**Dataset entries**
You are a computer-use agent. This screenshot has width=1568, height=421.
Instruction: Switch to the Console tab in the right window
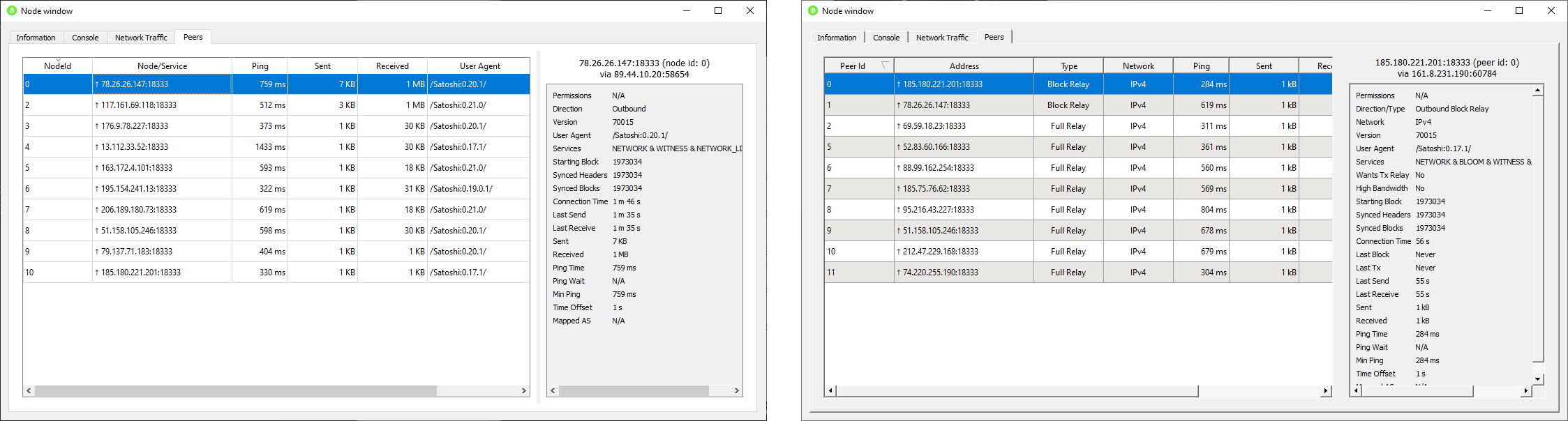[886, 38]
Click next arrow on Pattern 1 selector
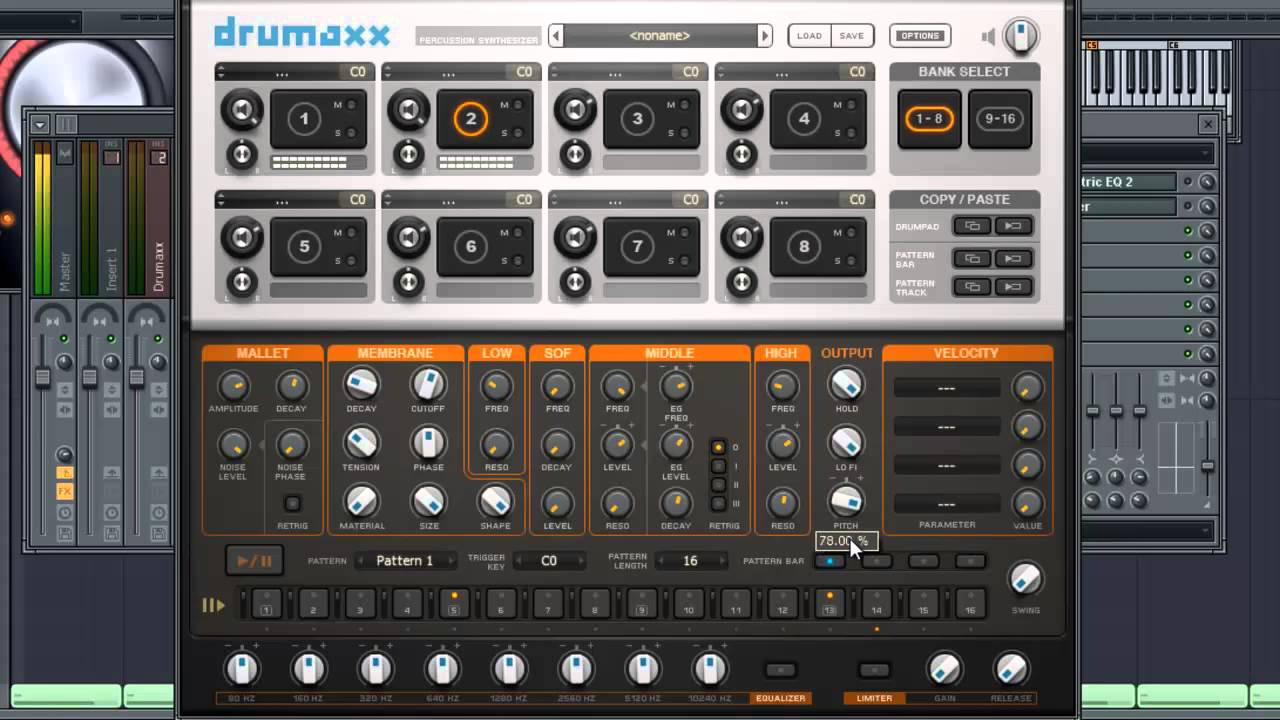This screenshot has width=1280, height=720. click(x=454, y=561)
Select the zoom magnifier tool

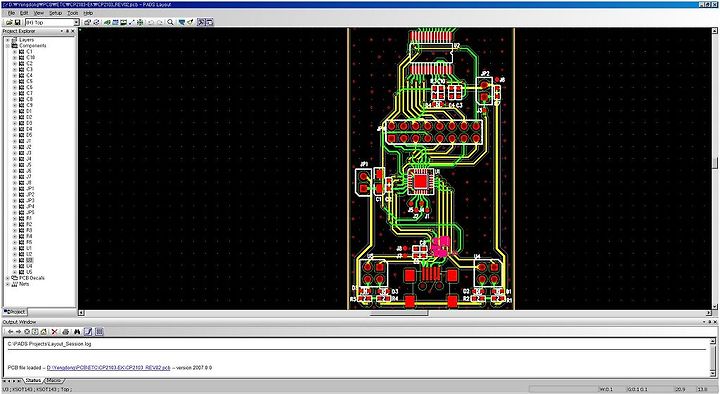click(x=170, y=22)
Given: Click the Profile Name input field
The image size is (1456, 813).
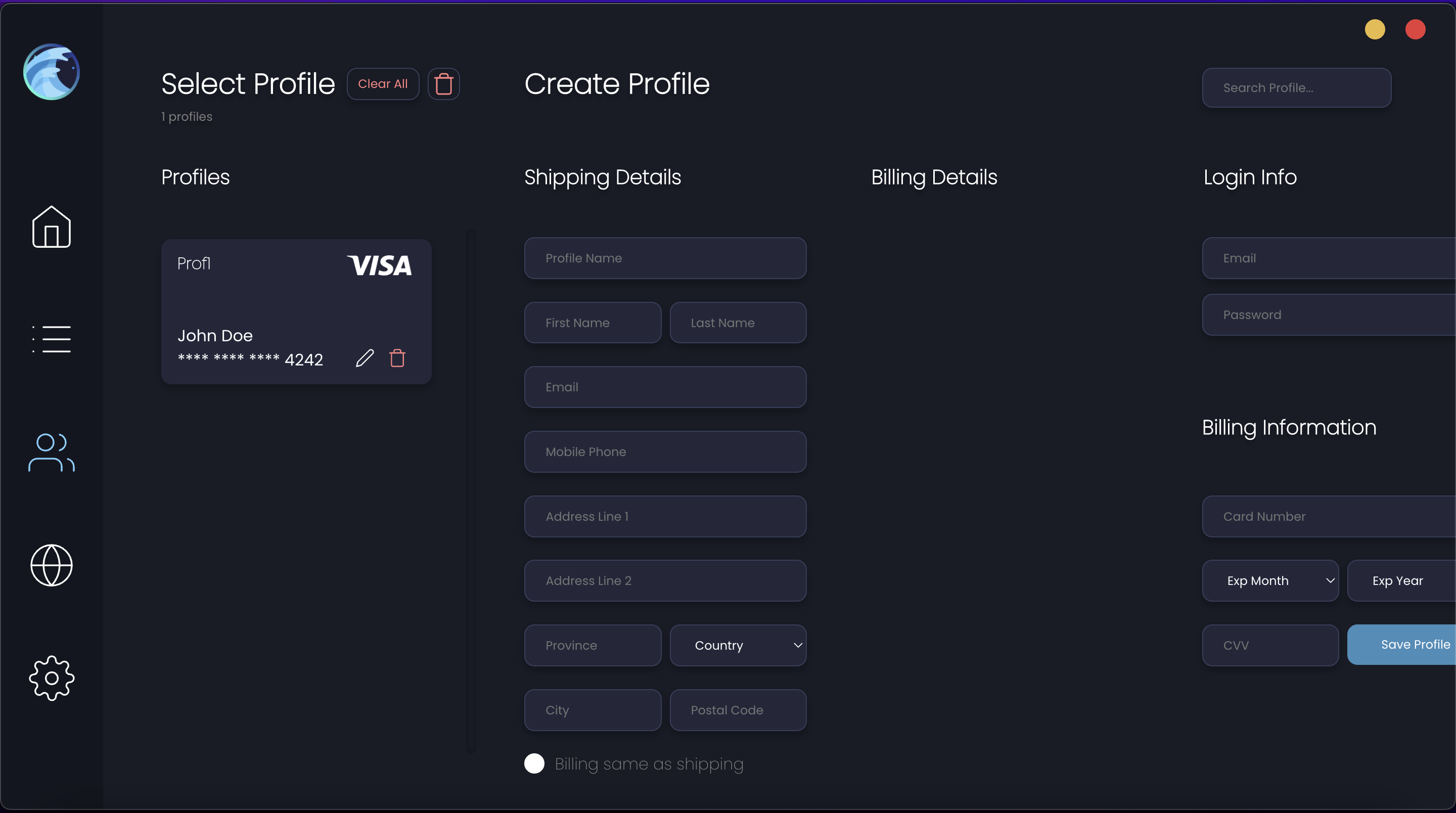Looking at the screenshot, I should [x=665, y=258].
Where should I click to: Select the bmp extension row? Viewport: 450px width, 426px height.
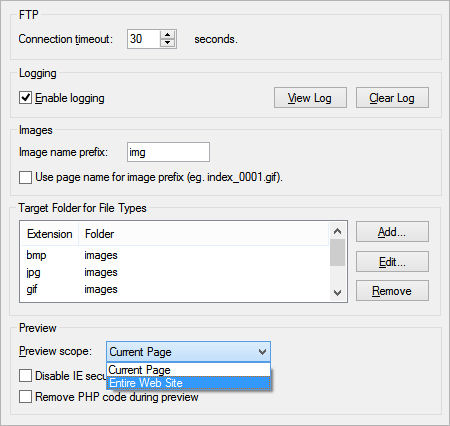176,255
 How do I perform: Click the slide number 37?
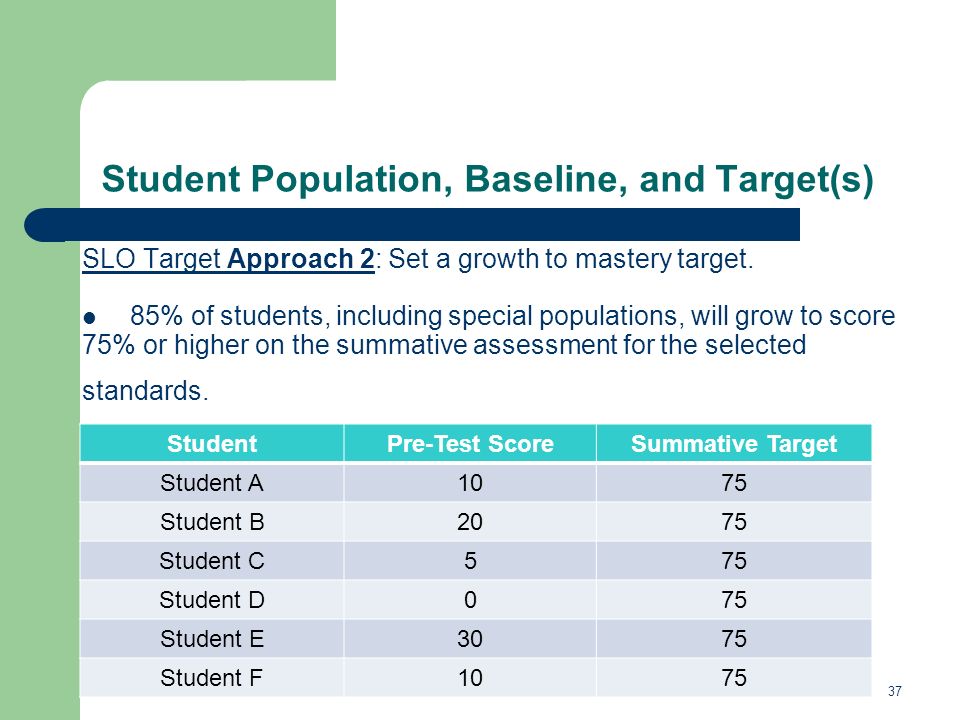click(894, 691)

**YOUR GOAL**
Retype the whole of the data verbatim. Skip every picture.

**PROBLEM SOLUTION**
You are a computer-use agent. This screenshot has width=1568, height=421.
Instruction: Switch to the Console tab in the right window
[886, 38]
Click next arrow on Pattern 1 selector
This screenshot has width=1280, height=720. click(x=454, y=561)
Select the zoom magnifier tool

click(x=170, y=22)
Given: Click the Profile Name input field
The image size is (1456, 813).
Looking at the screenshot, I should [x=665, y=258].
Where should I click to: Select the bmp extension row? Viewport: 450px width, 426px height.
176,255
 How do I perform: Click the slide number 37?
click(894, 691)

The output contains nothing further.